Vous qui lisez cette chronique n'êtes sans doute pas sans savoir qu'il y a, depuis quelques années, un peu partout mais particulièrement en Suède, pas mal de groupes à influences très rétro, mettant donc au goût du jour les bons vieux vinyls du passé, en faisant de ceux-ci, par la même occasion, autre chose que des vieux groupes sur lesquels on s'est basé pour faire des trucs plus rapides, plus saturés, plus mieux, ou pas. Anekdoten, groupe de rock progressif psychédélique, en fait partie. Et ce quatuor venu d'Europe du Nord nous sert en cette année 1993 son premier album : Vemod.
Premier constat : ce n'est pas le genre de musique que vous entendrez sur Virgin Radio. Mis à part l'aspect gros sous complètement absent de cette galette, le style n'y collerait pas vraiment. On commence en effet sur une intro absolument gigantesque, j'ai nommé : "Karelia". Le titre jouit lui-même d'une introduction très calme (mais déjà très suggestive, et chez Anekdoten, ce qui est suggestif est en général aussi inquiétant...), qui n'est autre qu'un magnifique duo de mellotrons de plus d'une minute trente.

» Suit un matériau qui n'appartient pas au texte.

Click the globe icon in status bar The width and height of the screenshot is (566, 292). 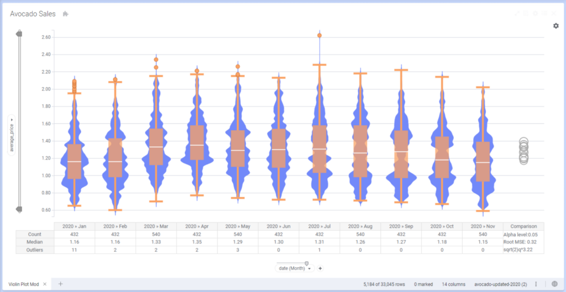554,284
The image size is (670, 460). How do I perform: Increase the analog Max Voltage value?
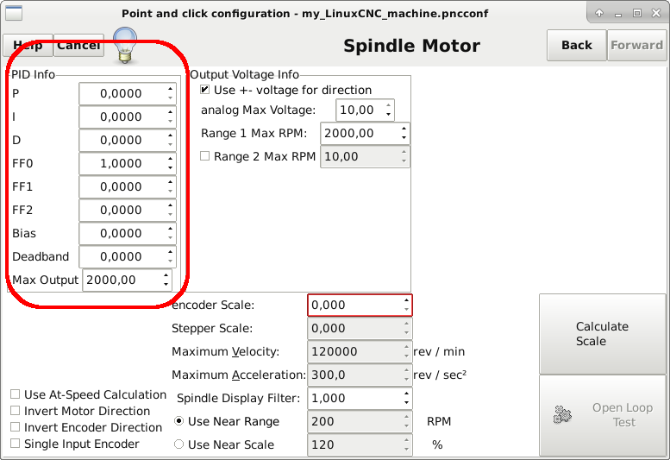pos(388,106)
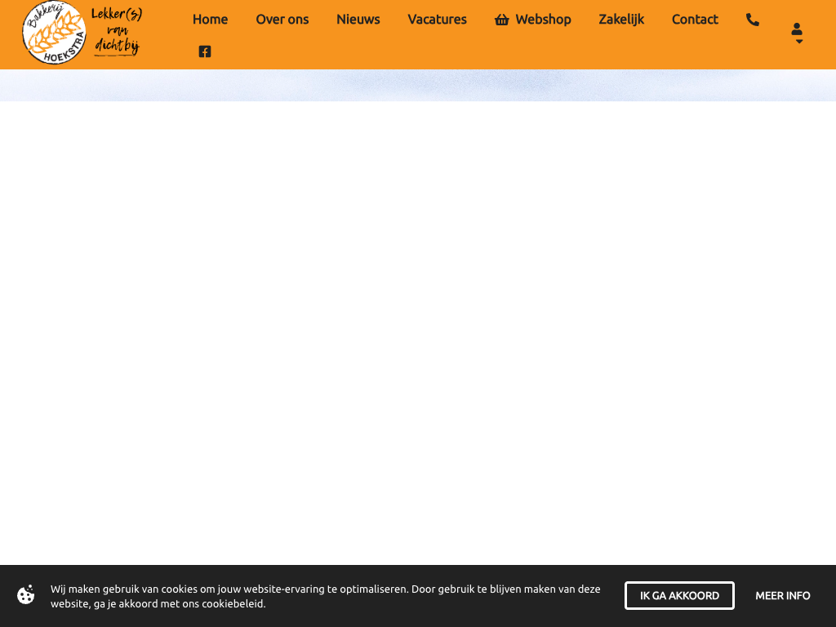Select Zakelijk in the navigation bar
This screenshot has height=627, width=836.
tap(620, 20)
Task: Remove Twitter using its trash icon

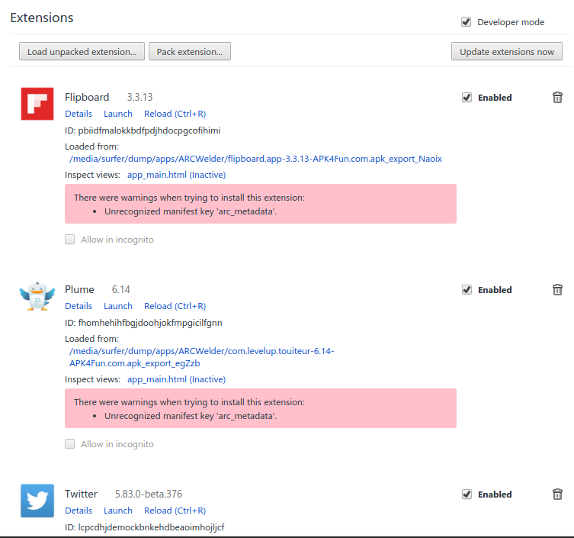Action: pos(557,494)
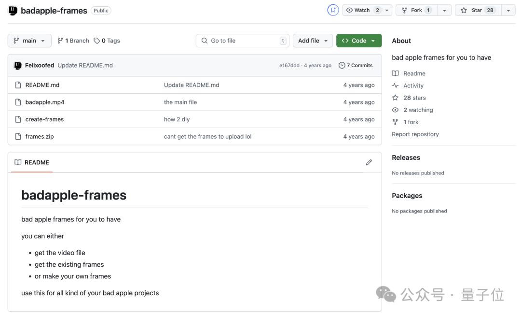Screen dimensions: 521x316
Task: Select the README tab
Action: tap(32, 162)
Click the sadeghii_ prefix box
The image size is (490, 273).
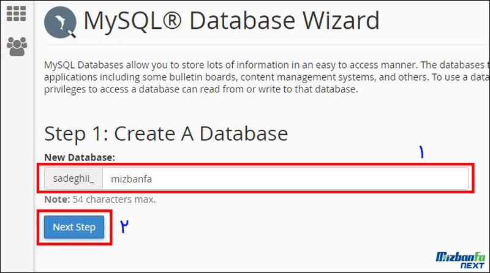tap(74, 179)
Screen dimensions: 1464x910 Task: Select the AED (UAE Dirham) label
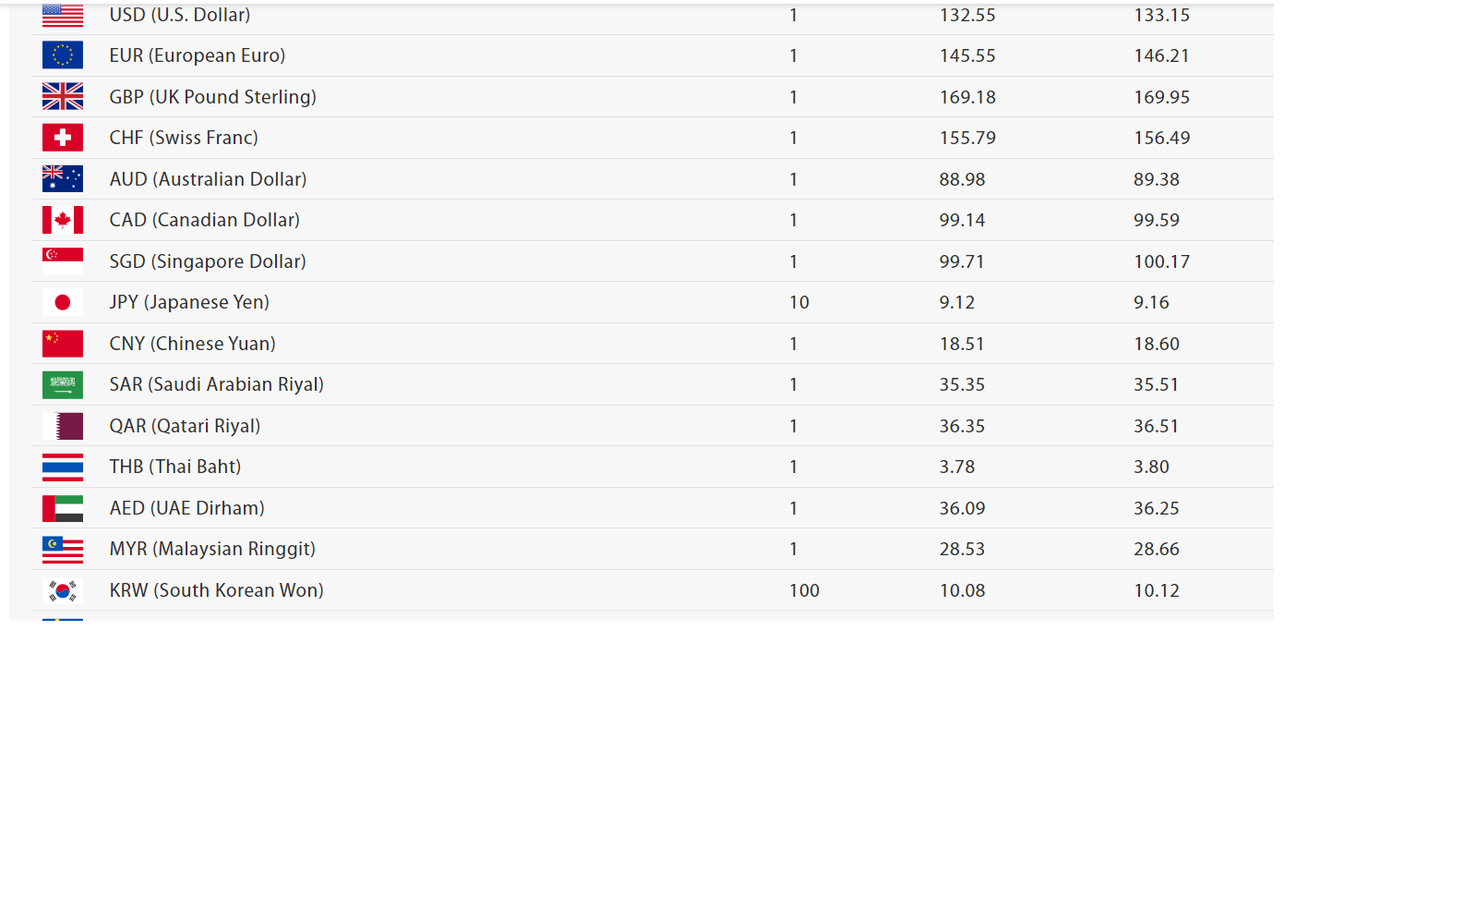[x=187, y=508]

Arrive ensuite le vif du sujet. On commence les hostilités par une rythmique déjà très tordue (et je ne vous le cache pas plus longtemps, ce sera comme ça pendant pratiquement toutes les 56 minutes sur lesquelles s'étale cet album), assaisonnée de brefs éclats de violoncelles, vraiment très brefs, mais qui rendent la chose tellement plus intéréssante. En même temps, la formation nous dévoile une basse saturée jouée de manière très particulière, qui serait, paraît-il, inspirée du Zeuhl...

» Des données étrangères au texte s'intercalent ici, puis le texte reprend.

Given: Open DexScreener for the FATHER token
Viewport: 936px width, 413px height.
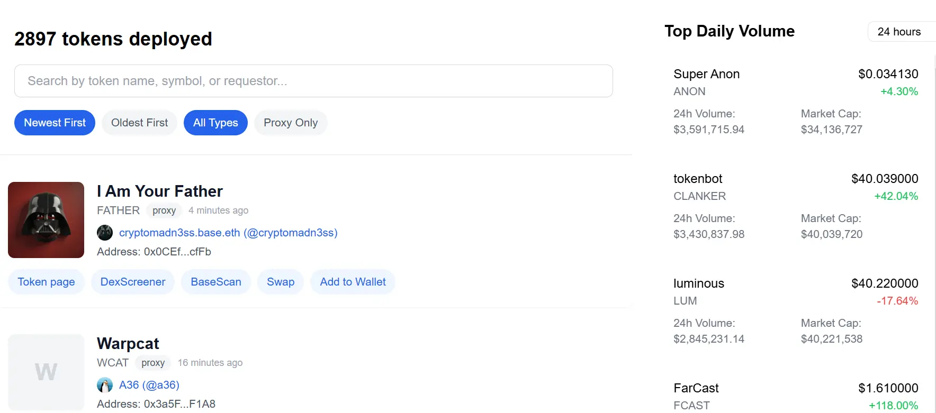Looking at the screenshot, I should pos(133,282).
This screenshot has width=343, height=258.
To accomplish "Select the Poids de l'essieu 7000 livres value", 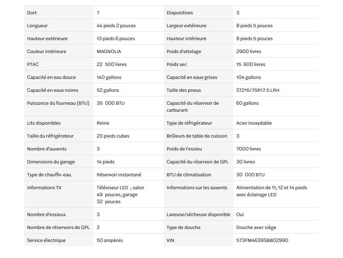I will (x=249, y=149).
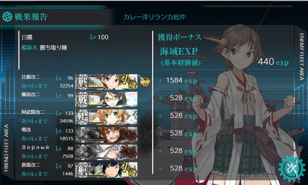Select 阿武隈改二 light cruiser banner
The image size is (308, 185).
[x=106, y=117]
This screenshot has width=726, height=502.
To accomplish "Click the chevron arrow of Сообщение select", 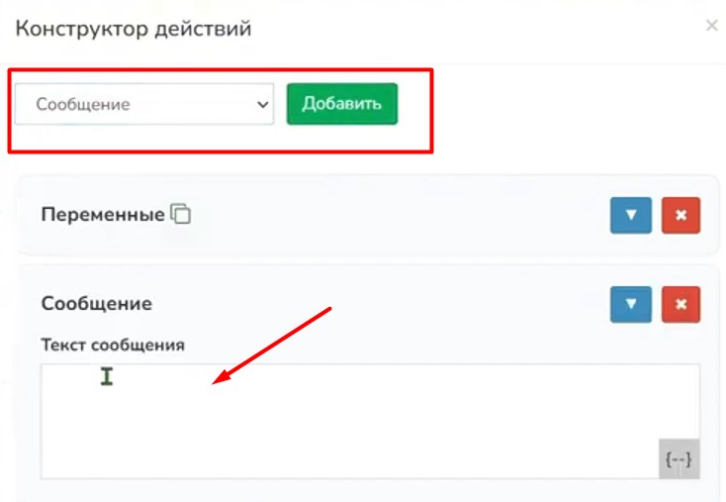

Cette manière de faire a donné lieu à pas mal de critiques de la part des auditeurs. Ainsi, la galette manquerait d'originalité et donc le groupe de personnalité. Évidemment, un album manquera toujours cruellement de personnalité quand on le comparera à tous les autres disques auxquels il fait référence et desquels il fut inspiré, sachant que ces inspirations ne seront pas toujours avouées par les musiciens concernés. Ici, et c'est clair, la principale référence, c'est King Crimson, et le groupe ne semble d'ailleurs pas s'en cacher. C'est une remarque que l'on peut faire à l'écoute de divers procédés, citons-en quelques uns, comme la saturation de la basse, l'utilisation du mellotron et la manière de faire générale, sans compter les harmonies peu orthodoxes souvent appelées dissonances... encore que ça dépende de votre culture, de votre personnalité, de l'époque à laquelle vous vivez, et enfin éventuellement de vos connaissances en physique des ondes. Concernant le chant, il ne jouit ici d'aucune prouesse technique, l'accent étant plutôt mis sur la qualité des lignes vocales que sur la forme.

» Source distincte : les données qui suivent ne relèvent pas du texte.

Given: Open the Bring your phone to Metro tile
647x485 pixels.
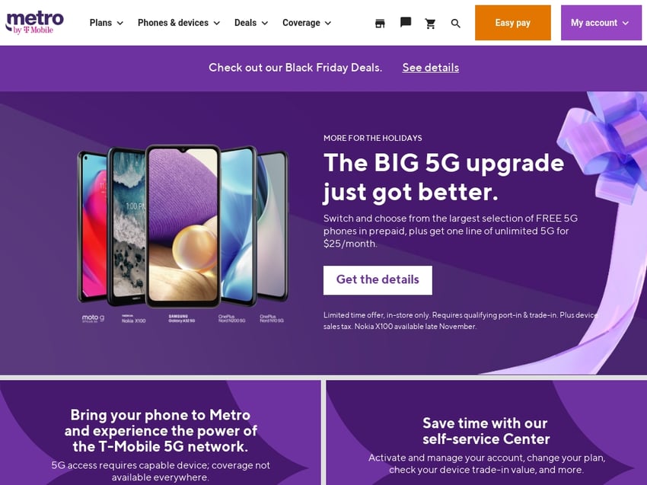Looking at the screenshot, I should [160, 432].
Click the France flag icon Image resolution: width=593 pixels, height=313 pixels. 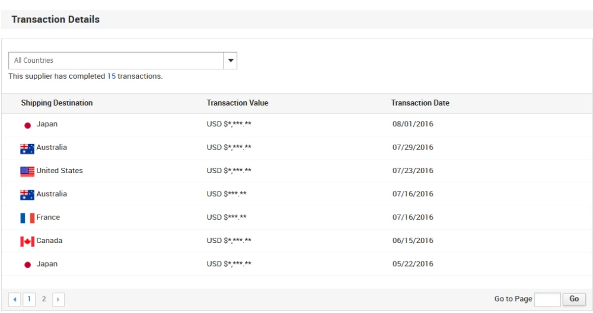[x=27, y=218]
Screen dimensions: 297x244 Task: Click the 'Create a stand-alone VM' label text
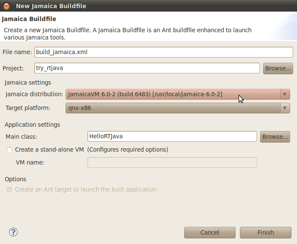coord(49,149)
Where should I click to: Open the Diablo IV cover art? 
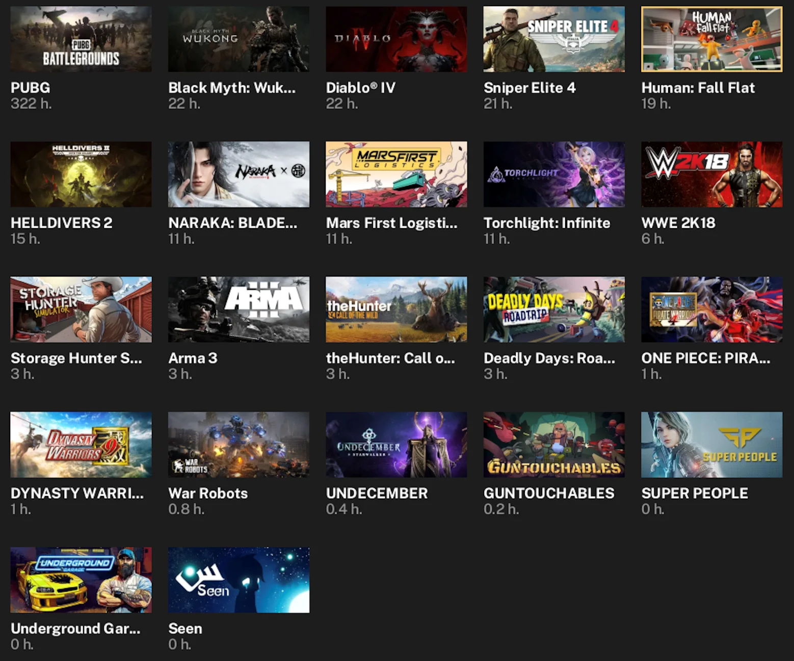tap(396, 38)
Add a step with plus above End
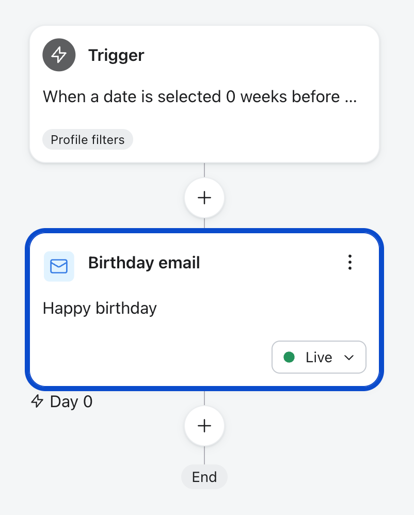The width and height of the screenshot is (414, 515). point(204,426)
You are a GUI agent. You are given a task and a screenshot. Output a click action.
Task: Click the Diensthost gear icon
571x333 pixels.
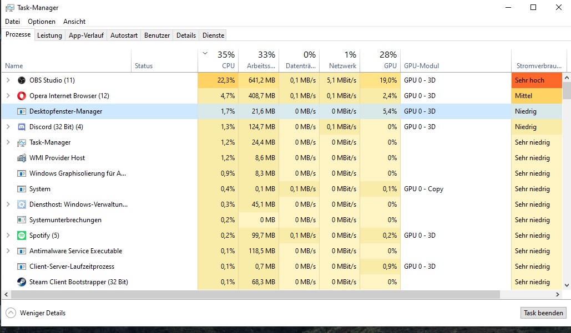pyautogui.click(x=22, y=204)
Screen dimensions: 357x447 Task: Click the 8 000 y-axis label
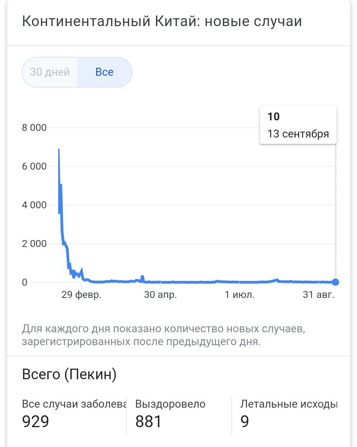tap(34, 128)
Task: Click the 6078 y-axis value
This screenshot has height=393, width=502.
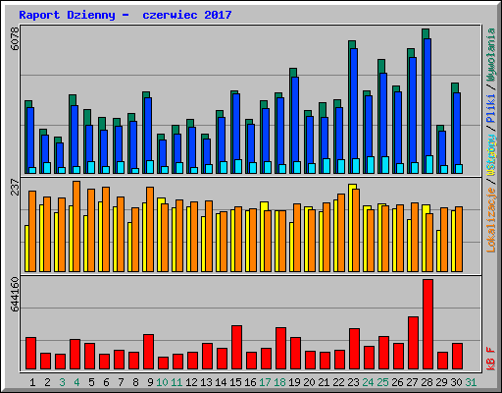Action: (x=15, y=38)
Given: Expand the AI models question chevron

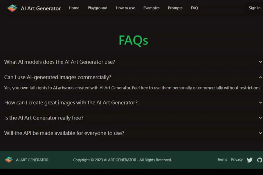Looking at the screenshot, I should [260, 62].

Le morceau "Karelia" nous fait découvrir une facette des plus plaisantes chez la formation scandinave. Le premier « gros » riff, introduit par - comme toujours chez Anekdoten - une structure très progressive, est joué d'une manière très naturelle, sans jamais se répéter exactement. Ce qu'il faut comprendre par là, c'est qu'à première vue, le riff est constitué de mesures qui se suivent et se ressemblent, un thème. Mais en y prêtant une attention plus grande, on se rendra compte que cette mélodie de guitare est jouée très différemment à chaque fois, et cette manière de faire contribue aux aspects qui donnent de la puissance à ce disque. Ajoutez à ça un jeu de batterie exemplaire, du moins par rapport à ce que l'on entend en général, et vous obtiendrez une musique de qualité. Soulignons également que l'on entend ici différents types d'ambiances, mais allant dans la même direction, ce qui fait qu'il s'agit là d'un album excellent, qu'on écoute d'une traite sans s'ennuyer. Ah, au fait, Vemod, en Suédois, signifie « mélancolie ».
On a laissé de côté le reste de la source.